How to complete this task. Without changing a single word, set down all of the records.

Records for the task.
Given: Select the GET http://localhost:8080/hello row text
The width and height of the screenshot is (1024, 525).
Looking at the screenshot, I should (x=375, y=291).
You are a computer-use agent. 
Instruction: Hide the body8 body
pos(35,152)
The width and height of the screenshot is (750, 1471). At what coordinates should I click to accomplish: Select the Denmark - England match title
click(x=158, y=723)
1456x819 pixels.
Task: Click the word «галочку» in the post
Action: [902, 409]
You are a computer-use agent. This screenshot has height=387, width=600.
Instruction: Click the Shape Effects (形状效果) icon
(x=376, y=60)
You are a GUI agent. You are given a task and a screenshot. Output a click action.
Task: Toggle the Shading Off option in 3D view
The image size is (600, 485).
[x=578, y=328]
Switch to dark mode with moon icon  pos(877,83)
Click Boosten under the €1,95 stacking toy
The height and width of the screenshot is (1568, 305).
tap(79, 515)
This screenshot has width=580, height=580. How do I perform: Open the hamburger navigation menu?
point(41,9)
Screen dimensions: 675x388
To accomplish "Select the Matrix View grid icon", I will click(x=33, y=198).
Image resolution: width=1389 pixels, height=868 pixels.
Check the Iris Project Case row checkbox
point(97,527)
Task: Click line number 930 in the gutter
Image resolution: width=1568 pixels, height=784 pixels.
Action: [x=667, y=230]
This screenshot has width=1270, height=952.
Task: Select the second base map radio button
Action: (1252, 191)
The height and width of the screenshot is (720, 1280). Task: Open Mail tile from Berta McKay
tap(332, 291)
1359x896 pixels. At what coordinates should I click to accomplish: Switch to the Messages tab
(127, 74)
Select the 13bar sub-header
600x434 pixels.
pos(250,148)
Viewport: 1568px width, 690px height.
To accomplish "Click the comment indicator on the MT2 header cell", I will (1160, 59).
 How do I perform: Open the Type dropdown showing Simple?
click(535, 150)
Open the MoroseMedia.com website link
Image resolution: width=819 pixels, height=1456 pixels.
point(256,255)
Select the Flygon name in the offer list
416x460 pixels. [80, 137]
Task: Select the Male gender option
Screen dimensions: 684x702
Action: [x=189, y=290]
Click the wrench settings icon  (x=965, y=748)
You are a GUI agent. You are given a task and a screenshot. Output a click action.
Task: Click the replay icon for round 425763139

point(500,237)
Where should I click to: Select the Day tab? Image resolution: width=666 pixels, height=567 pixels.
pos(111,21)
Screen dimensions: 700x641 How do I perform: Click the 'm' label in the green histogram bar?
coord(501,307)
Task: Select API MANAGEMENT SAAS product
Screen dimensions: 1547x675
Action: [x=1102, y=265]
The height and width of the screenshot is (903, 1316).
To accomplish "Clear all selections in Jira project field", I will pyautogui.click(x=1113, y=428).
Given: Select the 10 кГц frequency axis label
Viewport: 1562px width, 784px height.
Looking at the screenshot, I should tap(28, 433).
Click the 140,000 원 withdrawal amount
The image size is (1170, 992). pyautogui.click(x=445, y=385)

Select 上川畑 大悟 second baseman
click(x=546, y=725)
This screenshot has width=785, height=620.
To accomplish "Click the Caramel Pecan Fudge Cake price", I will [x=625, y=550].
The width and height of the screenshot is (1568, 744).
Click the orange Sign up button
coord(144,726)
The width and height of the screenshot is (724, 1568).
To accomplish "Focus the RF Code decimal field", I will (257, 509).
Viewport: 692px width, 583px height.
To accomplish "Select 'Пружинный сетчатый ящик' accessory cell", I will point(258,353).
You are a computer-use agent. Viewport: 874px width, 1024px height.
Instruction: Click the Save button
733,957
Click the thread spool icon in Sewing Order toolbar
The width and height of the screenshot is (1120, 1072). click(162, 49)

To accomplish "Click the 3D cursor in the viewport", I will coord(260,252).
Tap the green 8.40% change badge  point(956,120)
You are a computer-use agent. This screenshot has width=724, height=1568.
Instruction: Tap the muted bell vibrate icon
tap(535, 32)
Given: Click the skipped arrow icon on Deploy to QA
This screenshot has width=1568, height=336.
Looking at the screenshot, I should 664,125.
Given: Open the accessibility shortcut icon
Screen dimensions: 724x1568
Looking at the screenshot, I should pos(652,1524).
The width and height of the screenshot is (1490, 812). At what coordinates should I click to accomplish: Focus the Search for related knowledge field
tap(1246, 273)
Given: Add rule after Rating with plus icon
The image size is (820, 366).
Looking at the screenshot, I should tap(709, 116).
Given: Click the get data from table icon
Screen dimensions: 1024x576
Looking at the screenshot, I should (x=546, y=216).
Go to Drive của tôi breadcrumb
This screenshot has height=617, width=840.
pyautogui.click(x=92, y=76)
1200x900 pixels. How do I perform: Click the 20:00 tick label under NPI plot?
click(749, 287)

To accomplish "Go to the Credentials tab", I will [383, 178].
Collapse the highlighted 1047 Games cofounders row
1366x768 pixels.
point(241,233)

Completed exercise.
Given: Select the GET http://localhost:8080/hello row text
The width and height of the screenshot is (1024, 525).
Looking at the screenshot, I should (x=375, y=291).
You are a computer-use agent. 
Instruction: Hide the body8 body
pos(35,152)
The width and height of the screenshot is (750, 1471). At what coordinates should I click to accomplish: Select the Denmark - England match title
click(x=158, y=723)
1456x819 pixels.
Task: Click the word «галочку» in the post
Action: [902, 409]
You are a computer-use agent. This screenshot has height=387, width=600.
Instruction: Click the Shape Effects (形状效果) icon
(x=376, y=60)
You are a GUI agent. You are given a task and a screenshot. Output a click action.
Task: Toggle the Shading Off option in 3D view
The image size is (600, 485).
[x=578, y=328]
Switch to dark mode with moon icon  pos(877,83)
Click Boosten under the €1,95 stacking toy
The height and width of the screenshot is (1568, 305).
tap(79, 515)
This screenshot has width=580, height=580. How do I perform: Open the hamburger navigation menu?
point(41,9)
Screen dimensions: 675x388
To accomplish "Select the Matrix View grid icon", I will click(x=33, y=198).
Image resolution: width=1389 pixels, height=868 pixels.
Check the Iris Project Case row checkbox
point(97,527)
Task: Click line number 930 in the gutter
Image resolution: width=1568 pixels, height=784 pixels.
Action: [x=667, y=230]
This screenshot has width=1270, height=952.
Task: Select the second base map radio button
Action: (1252, 191)
The height and width of the screenshot is (720, 1280). Task: Open Mail tile from Berta McKay
tap(332, 291)
1359x896 pixels. At what coordinates should I click to accomplish: Switch to the Messages tab
(127, 74)
Select the 13bar sub-header
600x434 pixels.
pos(250,148)
Viewport: 1568px width, 690px height.
To accomplish "Click the comment indicator on the MT2 header cell", I will (1160, 59).
 How do I perform: Open the Type dropdown showing Simple?
click(535, 150)
Open the MoroseMedia.com website link
Image resolution: width=819 pixels, height=1456 pixels.
point(256,255)
Select the Flygon name in the offer list
416x460 pixels. [80, 137]
Task: Select the Male gender option
Screen dimensions: 684x702
Action: [x=189, y=290]
Click the wrench settings icon  (x=965, y=748)
You are a GUI agent. You are given a task and a screenshot. Output a click action.
Task: Click the replay icon for round 425763139

point(500,237)
Where should I click to: Select the Day tab? Image resolution: width=666 pixels, height=567 pixels.
pos(111,21)
Screen dimensions: 700x641 How do I perform: Click the 'm' label in the green histogram bar?
coord(501,307)
Task: Select API MANAGEMENT SAAS product
Screen dimensions: 1547x675
Action: [x=1102, y=265]
The height and width of the screenshot is (903, 1316).
To accomplish "Clear all selections in Jira project field", I will pyautogui.click(x=1113, y=428).
Given: Select the 10 кГц frequency axis label
Viewport: 1562px width, 784px height.
Looking at the screenshot, I should tap(28, 433).
Click the 140,000 원 withdrawal amount
The image size is (1170, 992). pyautogui.click(x=445, y=385)

Select 上川畑 大悟 second baseman
click(x=546, y=725)
This screenshot has width=785, height=620.
To accomplish "Click the Caramel Pecan Fudge Cake price", I will [x=625, y=550].
The width and height of the screenshot is (1568, 744).
Click the orange Sign up button
coord(144,726)
The width and height of the screenshot is (724, 1568).
To accomplish "Focus the RF Code decimal field", I will (257, 509).
Viewport: 692px width, 583px height.
To accomplish "Select 'Пружинный сетчатый ящик' accessory cell", I will point(258,353).
You are a computer-use agent. Viewport: 874px width, 1024px height.
Instruction: Click the Save button
733,957
Click the thread spool icon in Sewing Order toolbar
The width and height of the screenshot is (1120, 1072). click(162, 49)

To accomplish "Click the 3D cursor in the viewport", I will coord(260,252).
Tap the green 8.40% change badge  point(956,120)
You are a computer-use agent. This screenshot has width=724, height=1568.
Instruction: Tap the muted bell vibrate icon
tap(535, 32)
Given: Click the skipped arrow icon on Deploy to QA
This screenshot has width=1568, height=336.
Looking at the screenshot, I should 664,125.
Given: Open the accessibility shortcut icon
Screen dimensions: 724x1568
Looking at the screenshot, I should pos(652,1524).
The width and height of the screenshot is (1490, 812). At what coordinates should I click to accomplish: Focus the Search for related knowledge field
tap(1246, 273)
Given: Add rule after Rating with plus icon
The image size is (820, 366).
Looking at the screenshot, I should tap(709, 116).
Given: Click the get data from table icon
Screen dimensions: 1024x576
Looking at the screenshot, I should (x=546, y=216).
Go to Drive của tôi breadcrumb
This screenshot has height=617, width=840.
pyautogui.click(x=92, y=76)
1200x900 pixels. How do I perform: Click the 20:00 tick label under NPI plot?
click(749, 287)

To accomplish "Go to the Credentials tab", I will [383, 178].
Collapse the highlighted 1047 Games cofounders row
1366x768 pixels.
point(241,233)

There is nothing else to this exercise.